La banquise de l’Arctique : un cri d’alarme climatique
Le bulletin mensuel du Centre national de données sur la neige et la glace (NSIDC) nous alerte une fois de plus sur l’état préoccupant de notre planète. En février 2024, l’étendue de la banquise arctique a atteint l’un de ses niveaux les plus bas jamais enregistrés, s’inscrivant comme le cinquième février le plus faible depuis le début des observations satellitaires en 1979.
Avec une moyenne de 14,88 millions de kilomètres carrés pour le mois, la banquise arctique se situe bien en deçà de la moyenne enregistrée entre 1981 et 2010, qui était de 15,6 millions de kilomètres carrés.
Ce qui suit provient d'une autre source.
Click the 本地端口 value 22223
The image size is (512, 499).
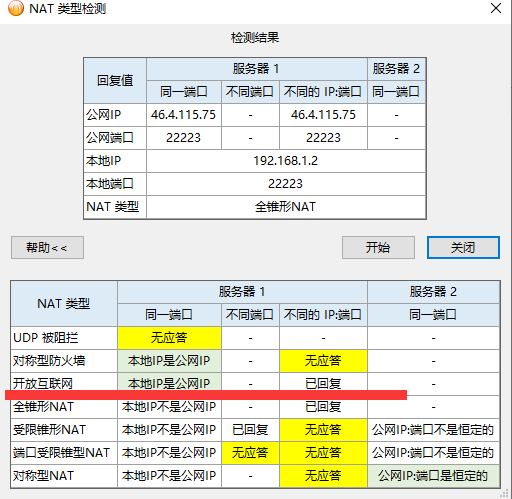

Cette différence représente une surface équivalente à plusieurs fois la France métropolitaine perdue en seulement quelques décennies. Le record de faiblesse pour un mois de février reste celui de 2018, avec 14,62 millions de kilomètres carrés.
Cette tendance n’est malheureusement pas nouvelle. L’Arctique se réchauffe à une vitesse alarmante, deux à trois fois plus vite que le reste du globe. Sur la période de référence 1981-2010, la banquise arctique perd en moyenne 40 000 kilomètres carrés de surface chaque mois de février. Une diminution continue qui est une conséquence directe du changement climatique et de l’augmentation des températures mondiales.
Les conséquences de cette fonte accélérée sont multiples et préoccupantes. Elles affectent non seulement les écosystèmes arctiques, menaçant la faune locale comme les ours polaires et les phoques, mais ont également un impact sur le climat mondial. La disparition de la glace, qui réfléchit naturellement les rayons du soleil, expose davantage l’océan sombre qui absorbe la chaleur, créant ainsi une boucle de rétroaction positive qui accélère encore le réchauffement. C’est un indicateur crucial de la santé de notre planète, et ce dernier rapport est un rappel pressant de l’urgence d’agir.